Stored data entries:
========
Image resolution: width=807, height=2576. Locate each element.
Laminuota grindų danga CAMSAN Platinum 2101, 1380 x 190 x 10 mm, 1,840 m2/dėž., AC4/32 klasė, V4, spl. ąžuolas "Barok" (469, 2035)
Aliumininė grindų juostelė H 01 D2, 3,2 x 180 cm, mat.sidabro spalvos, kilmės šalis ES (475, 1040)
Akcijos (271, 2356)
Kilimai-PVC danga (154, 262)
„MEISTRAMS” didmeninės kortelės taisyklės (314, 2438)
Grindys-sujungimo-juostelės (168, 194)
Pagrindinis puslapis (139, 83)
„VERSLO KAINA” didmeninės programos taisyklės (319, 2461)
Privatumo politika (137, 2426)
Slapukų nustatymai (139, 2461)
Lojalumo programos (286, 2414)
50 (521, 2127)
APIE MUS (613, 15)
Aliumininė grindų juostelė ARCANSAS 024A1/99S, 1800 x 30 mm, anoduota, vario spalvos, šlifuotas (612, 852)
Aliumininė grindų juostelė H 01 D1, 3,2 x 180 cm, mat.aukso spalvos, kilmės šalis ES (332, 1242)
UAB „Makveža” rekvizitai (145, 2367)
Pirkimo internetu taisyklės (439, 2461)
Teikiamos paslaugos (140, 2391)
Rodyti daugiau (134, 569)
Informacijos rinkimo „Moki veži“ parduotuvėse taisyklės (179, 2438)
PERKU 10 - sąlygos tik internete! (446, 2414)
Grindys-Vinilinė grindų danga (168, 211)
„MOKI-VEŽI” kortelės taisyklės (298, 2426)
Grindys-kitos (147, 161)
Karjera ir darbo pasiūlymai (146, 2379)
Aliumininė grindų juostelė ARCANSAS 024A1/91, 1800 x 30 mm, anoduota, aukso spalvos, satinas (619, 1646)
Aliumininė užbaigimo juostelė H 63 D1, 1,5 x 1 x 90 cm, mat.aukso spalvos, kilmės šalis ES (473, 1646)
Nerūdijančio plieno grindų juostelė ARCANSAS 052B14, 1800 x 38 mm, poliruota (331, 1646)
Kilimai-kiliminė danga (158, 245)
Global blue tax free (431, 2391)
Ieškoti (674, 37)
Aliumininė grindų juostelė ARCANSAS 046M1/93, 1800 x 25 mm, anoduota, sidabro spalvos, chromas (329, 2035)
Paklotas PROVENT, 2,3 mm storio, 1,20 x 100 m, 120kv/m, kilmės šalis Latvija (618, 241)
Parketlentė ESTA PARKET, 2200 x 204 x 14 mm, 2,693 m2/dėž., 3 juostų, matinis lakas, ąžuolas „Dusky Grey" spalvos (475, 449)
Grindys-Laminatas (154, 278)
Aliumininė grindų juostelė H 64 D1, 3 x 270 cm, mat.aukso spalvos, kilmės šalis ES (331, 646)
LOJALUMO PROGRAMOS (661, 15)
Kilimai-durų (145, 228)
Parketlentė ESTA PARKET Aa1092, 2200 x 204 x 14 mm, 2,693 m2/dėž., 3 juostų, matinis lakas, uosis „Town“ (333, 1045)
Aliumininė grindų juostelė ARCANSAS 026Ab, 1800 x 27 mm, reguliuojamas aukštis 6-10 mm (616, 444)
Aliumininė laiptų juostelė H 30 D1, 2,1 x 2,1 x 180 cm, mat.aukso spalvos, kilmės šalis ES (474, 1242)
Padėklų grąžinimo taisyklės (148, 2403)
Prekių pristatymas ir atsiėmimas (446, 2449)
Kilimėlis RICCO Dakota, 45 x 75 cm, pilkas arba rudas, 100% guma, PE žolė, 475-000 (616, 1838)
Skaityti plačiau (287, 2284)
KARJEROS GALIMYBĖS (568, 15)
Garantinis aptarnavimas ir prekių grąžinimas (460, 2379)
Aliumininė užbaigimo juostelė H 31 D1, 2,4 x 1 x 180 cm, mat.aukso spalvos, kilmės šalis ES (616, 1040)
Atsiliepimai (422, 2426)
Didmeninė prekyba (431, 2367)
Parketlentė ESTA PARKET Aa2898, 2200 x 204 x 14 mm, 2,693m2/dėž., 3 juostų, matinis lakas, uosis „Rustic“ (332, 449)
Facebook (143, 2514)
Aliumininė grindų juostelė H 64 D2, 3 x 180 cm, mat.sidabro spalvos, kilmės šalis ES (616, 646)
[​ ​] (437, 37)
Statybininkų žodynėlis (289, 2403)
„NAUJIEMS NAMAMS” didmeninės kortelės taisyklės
========
Work order: A verbatim reproduction of all the records above is the expected answer.

Completed exercise:
Image resolution: width=807, height=2576. Locate each element.
Laminuota grindų danga CAMSAN Platinum 2101, 1380 x 190 x 10 mm, 1,840 m2/dėž., AC4/32 klasė, V4, spl. ąžuolas "Barok" (469, 2035)
Aliumininė grindų juostelė H 01 D2, 3,2 x 180 cm, mat.sidabro spalvos, kilmės šalis ES (475, 1040)
Akcijos (271, 2356)
Kilimai-PVC danga (154, 262)
„MEISTRAMS” didmeninės kortelės taisyklės (314, 2438)
Grindys-sujungimo-juostelės (168, 194)
Pagrindinis puslapis (139, 83)
„VERSLO KAINA” didmeninės programos taisyklės (319, 2461)
Privatumo politika (137, 2426)
Slapukų nustatymai (139, 2461)
Lojalumo programos (286, 2414)
50 (521, 2127)
APIE MUS (613, 15)
Aliumininė grindų juostelė ARCANSAS 024A1/99S, 1800 x 30 mm, anoduota, vario spalvos, šlifuotas (612, 852)
Aliumininė grindų juostelė H 01 D1, 3,2 x 180 cm, mat.aukso spalvos, kilmės šalis ES (332, 1242)
UAB „Makveža” rekvizitai (145, 2367)
Pirkimo internetu taisyklės (439, 2461)
Teikiamos paslaugos (140, 2391)
Rodyti daugiau (134, 569)
Informacijos rinkimo „Moki veži“ parduotuvėse taisyklės (179, 2438)
PERKU 10 - sąlygos tik internete! (446, 2414)
Grindys-Vinilinė grindų danga (168, 211)
„MOKI-VEŽI” kortelės taisyklės (298, 2426)
Grindys-kitos (147, 161)
Karjera ir darbo pasiūlymai (146, 2379)
Aliumininė grindų juostelė ARCANSAS 024A1/91, 1800 x 30 mm, anoduota, aukso spalvos, satinas (619, 1646)
Aliumininė užbaigimo juostelė H 63 D1, 1,5 x 1 x 90 cm, mat.aukso spalvos, kilmės šalis ES (473, 1646)
Nerūdijančio plieno grindų juostelė ARCANSAS 052B14, 1800 x 38 mm, poliruota (331, 1646)
Kilimai-kiliminė danga (158, 245)
Global blue tax free (431, 2391)
Ieškoti (674, 37)
Aliumininė grindų juostelė ARCANSAS 046M1/93, 1800 x 25 mm, anoduota, sidabro spalvos, chromas (329, 2035)
Paklotas PROVENT, 2,3 mm storio, 1,20 x 100 m, 120kv/m, kilmės šalis Latvija (618, 241)
Parketlentė ESTA PARKET, 2200 x 204 x 14 mm, 2,693 m2/dėž., 3 juostų, matinis lakas, ąžuolas „Dusky Grey" spalvos (475, 449)
Grindys-Laminatas (154, 278)
Aliumininė grindų juostelė H 64 D1, 3 x 270 cm, mat.aukso spalvos, kilmės šalis ES (331, 646)
LOJALUMO PROGRAMOS (661, 15)
Kilimai-durų (145, 228)
Parketlentė ESTA PARKET Aa1092, 2200 x 204 x 14 mm, 2,693 m2/dėž., 3 juostų, matinis lakas, uosis „Town“ (333, 1045)
Aliumininė grindų juostelė ARCANSAS 026Ab, 1800 x 27 mm, reguliuojamas aukštis 6-10 mm (616, 444)
Aliumininė laiptų juostelė H 30 D1, 2,1 x 2,1 x 180 cm, mat.aukso spalvos, kilmės šalis ES (474, 1242)
Padėklų grąžinimo taisyklės (148, 2403)
Prekių pristatymas ir atsiėmimas (446, 2449)
Kilimėlis RICCO Dakota, 45 x 75 cm, pilkas arba rudas, 100% guma, PE žolė, 475-000 (616, 1838)
Skaityti plačiau (287, 2284)
KARJEROS GALIMYBĖS (568, 15)
Garantinis aptarnavimas ir prekių grąžinimas (460, 2379)
Aliumininė užbaigimo juostelė H 31 D1, 2,4 x 1 x 180 cm, mat.aukso spalvos, kilmės šalis ES (616, 1040)
Atsiliepimai (422, 2426)
Didmeninė prekyba (431, 2367)
Parketlentė ESTA PARKET Aa2898, 2200 x 204 x 14 mm, 2,693m2/dėž., 3 juostų, matinis lakas, uosis „Rustic“ (332, 449)
Facebook (143, 2514)
Aliumininė grindų juostelė H 64 D2, 3 x 180 cm, mat.sidabro spalvos, kilmės šalis ES (616, 646)
[​ ​] (437, 37)
Statybininkų žodynėlis (289, 2403)
„NAUJIEMS NAMAMS” didmeninės kortelės taisyklės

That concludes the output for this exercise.